Vermutlich schwappt nur das raus - was schon drinnen ist...
- Christoph

- 19. Sept. 2025
- 2 Min. Lesezeit

Ich saß unlängst da, ganz unschuldig, mit meinem Kaffee in der Hand.
Gut, „unschuldig“ ist vielleicht übertrieben – ich hatte ihn in einem dieser viel zu dünnen Pappbecher, die eigentlich schon beim Anblick eines Gehsteiges anfangen zu zittern.
Da erzählt mir jemand eine Geschichte - und läßt mich mehr oder weniger damit alleine.
Ich könnte jetzt noch schreiben wer das war, wäre typisch für mich, aber heute eben nicht.
Eigentlich kein Gespräch, mehr so ein Gedanken-Überfall.
Und seitdem denke nach, insbesondere jetzt wo ich hier sitze und mich ganz kurz gefragt habe, worüber ich schreiben möchte.
Die Geschichte geht so:
Du gehst mit einem Becher Kaffee durch die Stadt.

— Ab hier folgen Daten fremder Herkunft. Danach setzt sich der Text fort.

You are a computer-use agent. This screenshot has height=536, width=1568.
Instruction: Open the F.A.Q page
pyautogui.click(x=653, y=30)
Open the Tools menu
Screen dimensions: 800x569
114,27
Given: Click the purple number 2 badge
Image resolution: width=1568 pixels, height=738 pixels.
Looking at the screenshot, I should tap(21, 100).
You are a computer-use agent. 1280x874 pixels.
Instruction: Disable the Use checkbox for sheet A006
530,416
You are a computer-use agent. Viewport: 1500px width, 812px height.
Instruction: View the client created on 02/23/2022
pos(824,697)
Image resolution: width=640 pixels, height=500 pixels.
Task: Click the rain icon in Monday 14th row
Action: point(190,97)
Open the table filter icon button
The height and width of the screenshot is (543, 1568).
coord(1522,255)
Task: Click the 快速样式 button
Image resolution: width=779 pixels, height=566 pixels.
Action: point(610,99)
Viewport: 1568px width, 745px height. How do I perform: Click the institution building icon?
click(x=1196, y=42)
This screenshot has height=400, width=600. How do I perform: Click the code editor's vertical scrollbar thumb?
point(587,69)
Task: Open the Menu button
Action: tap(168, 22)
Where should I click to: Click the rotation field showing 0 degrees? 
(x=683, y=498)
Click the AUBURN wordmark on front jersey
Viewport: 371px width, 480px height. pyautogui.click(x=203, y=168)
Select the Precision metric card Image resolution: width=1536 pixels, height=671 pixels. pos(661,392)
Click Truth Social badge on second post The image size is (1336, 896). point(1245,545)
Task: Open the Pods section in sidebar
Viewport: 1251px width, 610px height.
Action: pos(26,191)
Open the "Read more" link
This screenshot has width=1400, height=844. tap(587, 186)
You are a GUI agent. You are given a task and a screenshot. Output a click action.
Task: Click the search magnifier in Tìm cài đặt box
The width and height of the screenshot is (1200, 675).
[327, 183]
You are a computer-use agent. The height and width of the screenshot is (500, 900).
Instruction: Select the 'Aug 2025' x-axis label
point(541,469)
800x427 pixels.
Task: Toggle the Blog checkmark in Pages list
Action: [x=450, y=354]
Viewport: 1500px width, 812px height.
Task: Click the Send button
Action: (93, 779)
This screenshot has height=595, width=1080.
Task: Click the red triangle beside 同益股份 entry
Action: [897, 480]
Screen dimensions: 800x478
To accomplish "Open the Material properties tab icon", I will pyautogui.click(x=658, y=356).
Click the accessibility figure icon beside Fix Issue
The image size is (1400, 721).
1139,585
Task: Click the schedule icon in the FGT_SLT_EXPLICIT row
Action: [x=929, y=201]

Es ist dein Kaffee, du hast ihn dir verdient – er duftet, er wärmt, er ist das kleine Stück Luxus zwischen Meeting, To-do-Liste und „Warum schon wieder alles crazy?“.
Plötzlich stößt dich jemand an.
Kaffee überall.
Auf dem Sakko, auf der Hose, sogar auf deinen Schuhen – von denen du dir immer noch einredest, sie seien „wasserdicht“.
Und jetzt die Frage:
Warum hab ich den Kaffee verschüttet?
Die schnelle Antwort liegt auf der Hand:
„Na, weil mich jemand angerempelt hat!“
Klar. Logisch. Ende der Geschichte.
Oder?
Und hier kommt mein Gedanke, den die meisten nie weiterspinnen.
Du hast den Kaffee verschüttet, weil Kaffee im Becher war.
Wäre Wasser drin gewesen, hättest du Wasser verschüttet.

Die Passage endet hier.